Task prompt: Copy out the following lines word for word, with nothing changed.

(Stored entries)
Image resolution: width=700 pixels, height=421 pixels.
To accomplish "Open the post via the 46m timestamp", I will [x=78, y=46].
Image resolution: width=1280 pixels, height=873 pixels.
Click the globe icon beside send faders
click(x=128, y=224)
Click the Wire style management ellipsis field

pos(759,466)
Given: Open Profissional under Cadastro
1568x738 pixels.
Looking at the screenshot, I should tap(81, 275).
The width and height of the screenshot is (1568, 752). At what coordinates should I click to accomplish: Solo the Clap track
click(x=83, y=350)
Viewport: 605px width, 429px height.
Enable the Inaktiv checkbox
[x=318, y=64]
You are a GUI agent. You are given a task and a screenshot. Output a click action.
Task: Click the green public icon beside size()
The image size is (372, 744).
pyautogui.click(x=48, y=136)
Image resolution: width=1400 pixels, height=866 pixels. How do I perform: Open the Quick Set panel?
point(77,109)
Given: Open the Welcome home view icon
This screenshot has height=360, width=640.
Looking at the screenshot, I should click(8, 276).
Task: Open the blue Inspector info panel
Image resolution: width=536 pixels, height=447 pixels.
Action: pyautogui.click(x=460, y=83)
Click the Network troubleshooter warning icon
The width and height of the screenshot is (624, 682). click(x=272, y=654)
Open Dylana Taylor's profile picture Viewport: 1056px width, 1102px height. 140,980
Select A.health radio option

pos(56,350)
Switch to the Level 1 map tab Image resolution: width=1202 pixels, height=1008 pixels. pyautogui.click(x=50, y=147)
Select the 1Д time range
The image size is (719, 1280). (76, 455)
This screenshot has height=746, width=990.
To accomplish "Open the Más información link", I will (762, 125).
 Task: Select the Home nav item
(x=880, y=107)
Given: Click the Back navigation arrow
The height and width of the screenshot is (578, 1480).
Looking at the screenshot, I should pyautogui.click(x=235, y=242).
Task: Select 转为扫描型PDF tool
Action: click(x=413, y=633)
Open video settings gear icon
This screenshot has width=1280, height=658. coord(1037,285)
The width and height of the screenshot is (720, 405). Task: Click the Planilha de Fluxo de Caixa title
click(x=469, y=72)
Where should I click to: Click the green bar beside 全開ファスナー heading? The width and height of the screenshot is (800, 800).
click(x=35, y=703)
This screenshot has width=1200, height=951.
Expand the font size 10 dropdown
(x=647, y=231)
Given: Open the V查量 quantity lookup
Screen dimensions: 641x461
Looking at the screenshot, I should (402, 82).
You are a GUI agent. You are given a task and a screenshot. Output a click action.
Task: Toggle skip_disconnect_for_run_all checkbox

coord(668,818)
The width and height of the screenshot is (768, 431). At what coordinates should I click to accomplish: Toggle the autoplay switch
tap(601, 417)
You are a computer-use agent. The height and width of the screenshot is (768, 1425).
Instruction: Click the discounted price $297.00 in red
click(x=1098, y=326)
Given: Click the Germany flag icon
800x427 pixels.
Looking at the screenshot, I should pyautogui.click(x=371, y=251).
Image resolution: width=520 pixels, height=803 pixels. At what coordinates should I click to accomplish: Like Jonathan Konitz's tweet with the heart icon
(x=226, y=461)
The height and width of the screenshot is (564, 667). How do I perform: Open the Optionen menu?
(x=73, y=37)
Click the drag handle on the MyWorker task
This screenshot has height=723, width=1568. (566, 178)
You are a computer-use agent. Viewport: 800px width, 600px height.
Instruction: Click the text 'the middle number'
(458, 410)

Exercise output:
Image resolution: width=700 pixels, height=421 pixels.
To accomplish "Open the post via the 46m timestamp", I will [x=78, y=46].
Image resolution: width=1280 pixels, height=873 pixels.
Click the globe icon beside send faders
click(x=128, y=224)
Click the Wire style management ellipsis field

pos(759,466)
Given: Open Profissional under Cadastro
1568x738 pixels.
Looking at the screenshot, I should tap(81, 275).
The width and height of the screenshot is (1568, 752). At what coordinates should I click to accomplish: Solo the Clap track
click(x=83, y=350)
Viewport: 605px width, 429px height.
Enable the Inaktiv checkbox
[x=318, y=64]
You are a GUI agent. You are given a task and a screenshot. Output a click action.
Task: Click the green public icon beside size()
The image size is (372, 744).
pyautogui.click(x=48, y=136)
Image resolution: width=1400 pixels, height=866 pixels. How do I perform: Open the Quick Set panel?
point(77,109)
Given: Open the Welcome home view icon
This screenshot has height=360, width=640.
Looking at the screenshot, I should click(8, 276).
Task: Open the blue Inspector info panel
Image resolution: width=536 pixels, height=447 pixels.
Action: pyautogui.click(x=460, y=83)
Click the Network troubleshooter warning icon
The width and height of the screenshot is (624, 682). click(x=272, y=654)
Open Dylana Taylor's profile picture Viewport: 1056px width, 1102px height. 140,980
Select A.health radio option

pos(56,350)
Switch to the Level 1 map tab Image resolution: width=1202 pixels, height=1008 pixels. pyautogui.click(x=50, y=147)
Select the 1Д time range
The image size is (719, 1280). (76, 455)
This screenshot has height=746, width=990.
To accomplish "Open the Más información link", I will (762, 125).
 Task: Select the Home nav item
(x=880, y=107)
Given: Click the Back navigation arrow
The height and width of the screenshot is (578, 1480).
Looking at the screenshot, I should pyautogui.click(x=235, y=242).
Task: Select 转为扫描型PDF tool
Action: click(x=413, y=633)
Open video settings gear icon
This screenshot has width=1280, height=658. coord(1037,285)
The width and height of the screenshot is (720, 405). Task: Click the Planilha de Fluxo de Caixa title
click(x=469, y=72)
Where should I click to: Click the green bar beside 全開ファスナー heading? The width and height of the screenshot is (800, 800).
click(x=35, y=703)
This screenshot has width=1200, height=951.
Expand the font size 10 dropdown
(x=647, y=231)
Given: Open the V查量 quantity lookup
Screen dimensions: 641x461
Looking at the screenshot, I should (402, 82).
You are a GUI agent. You are given a task and a screenshot. Output a click action.
Task: Toggle skip_disconnect_for_run_all checkbox

coord(668,818)
The width and height of the screenshot is (768, 431). At what coordinates should I click to accomplish: Toggle the autoplay switch
tap(601, 417)
You are a computer-use agent. The height and width of the screenshot is (768, 1425).
Instruction: Click the discounted price $297.00 in red
click(x=1098, y=326)
Given: Click the Germany flag icon
800x427 pixels.
Looking at the screenshot, I should pyautogui.click(x=371, y=251).
Image resolution: width=520 pixels, height=803 pixels. At what coordinates should I click to accomplish: Like Jonathan Konitz's tweet with the heart icon
(x=226, y=461)
The height and width of the screenshot is (564, 667). How do I perform: Open the Optionen menu?
(x=73, y=37)
Click the drag handle on the MyWorker task
This screenshot has height=723, width=1568. (566, 178)
You are a computer-use agent. Viewport: 800px width, 600px height.
Instruction: Click the text 'the middle number'
(458, 410)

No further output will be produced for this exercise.